Collaboration is crucial if we are to accelerate the transformation to a net-zero economy. Ayla Dinçay, Technical Manager for the Science Based Targets initiative (SBTi) Buildings Project, explains what the initiative is doing to foster cooperation and accelerate the decarbonization of the built environment.
The building sector is a major contributor of emissions worldwide, accounting for more than a third of global CO2 emissions. This sector is also growing at an exponential rate; it is estimated that between 2020 and 2050 the global floor area of buildings will increase by 75%. Greenhouse gas emissions are therefore likely to rise dramatically if decarbonization efforts are not implemented immediately.
What’s more, climate change is having an escalating and profound impact on the real estate industry. Extreme weather events such as strong winds, heat waves, floods and forest fires physically damage buildings and reduce their lifetime. Adverse weather is already delaying 45% of construction projects and causing billions of dollars in additional costs worldwide, annually.
To enable the transformation to a net-zero economy, avoid the catastrophic impacts of global warming and remain economically competitive, it is imperative for companies in this sector to scale up climate action. Expanding on our previously developed Sectoral Decarbonization Approach (SDA), the SBTi Buildings Project is providing businesses with new methodologies, tools and guidance to align their climate mitigation plans with the latest science.
Harnessing collaboration to decarbonize the buildings sector
When it comes to tackling the biggest problem the world has ever seen, we must draw on the power of collaboration. Therefore, to maximize the impact of the SBTi Buildings Project and ensure a globally consistent standard aligned with 1.5°C, we are working with two key players:
- The Carbon Risk Real Estate Monitor initiative (CRREM) – an initiative that provides real estate investors and other stakeholders with decarbonization and energy intensity pathways for the operation of buildings.
- Ramboll – a global engineering, architecture and consultancy company driving improvement and developing new sustainable business models.
These partnerships will enable our Buildings Project to draw on a range of diverse backgrounds, perspectives, experience and resources, including experts from academia, civil society and business, to help address systemic challenges and develop new solutions.
Through these technical collaborations, we are developing and refining decarbonization pathways for operational and embodied emissions, as well as target-setting methodologies and tools to cover a large share of building types within the real estate sector. The work covers three core areas:
- 1.5°C pathways for in-use emissions. As part of this project, CRREM and the SBTi have developed fully-aligned 1.5°C in-use emissions decarbonization pathways. These pathways will help ensure the appropriate reductions from buildings’ operational greenhouse gas emissions.
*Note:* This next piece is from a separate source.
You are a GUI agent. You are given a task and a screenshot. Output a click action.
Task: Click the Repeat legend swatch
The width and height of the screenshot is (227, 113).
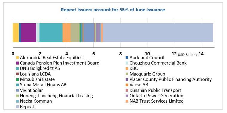coord(17,107)
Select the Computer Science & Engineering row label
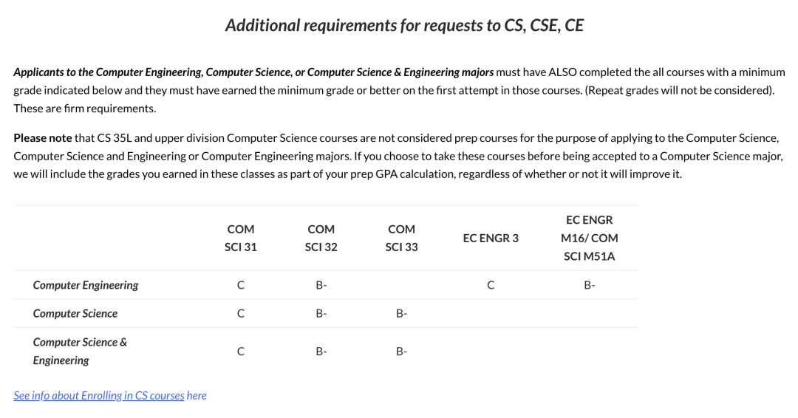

We will also provide regional in-use pathways for different building typologies, so that targets can better reflect the location and type of buildings that a company’s emissions stem from.
- 1.5°C pathways for embodied emissions. In an industry first, we are working with Ramboll to provide 1.5°C global embodied emissions decarbonization pathways. That is, covering the emissions associated with materials and construction processes throughout the lifecycle of a building – filling an 11% gap of global carbon emissions that have so far largely been overlooked. To date, the decarbonization efforts have been mostly focused on operational emissions.
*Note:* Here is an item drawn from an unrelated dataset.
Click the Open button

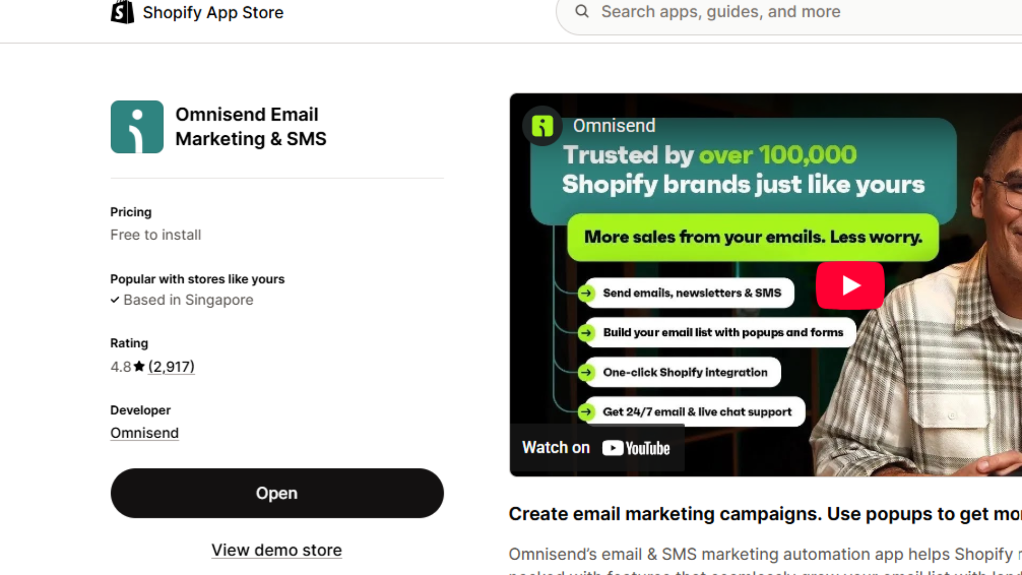[x=277, y=493]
- Emissions accounting, reporting and target-setting guidance. Additionally, we have enlisted support from PwC to develop guidance on emissions accounting, target-setting and reporting to help real estate companies set ambitious near- and long-term science-based targets.
We are also developing a target-setting tool that will accompany the SBTi Buildings Guidance. This tool will help calculate the emissions reductions required for businesses to model and develop ambitious science-based targets.
The project is supported by an Expert Advisory Group (EAG) made up of representatives from industry, NGOs and academia, providing a valuable sounding board as the resources are developed. The EAG has been divided into three sub-groups, focused on each of the project core areas listed above.
Coming up next
On May 16, 2023 we will start a public, multi-stakeholder consultation, during which industry and non-industry representatives will be able to provide feedback on each project component. The public consultation is expected to last two months. The inputs received will inform the development of robust, clear and practical guidance and resources. Following this, we will launch the SBTi Buildings Guidance and Target-Setting Tool in Q4 2023.
Join us for the launch of the public consultation on May 16 to learn more.
Step up and act fast
As the most recent report from the Intergovernmental Panel on Climate Change (IPCC) has stated, it is still possible to limit global temperature rise to 1.5°C, but only if the world takes a quantum leap in climate action. Businesses in the buildings sector must play their part in accelerating the decarbonization of the global economy. And, this can only be achieved by aligning their emissions reductions with climate science.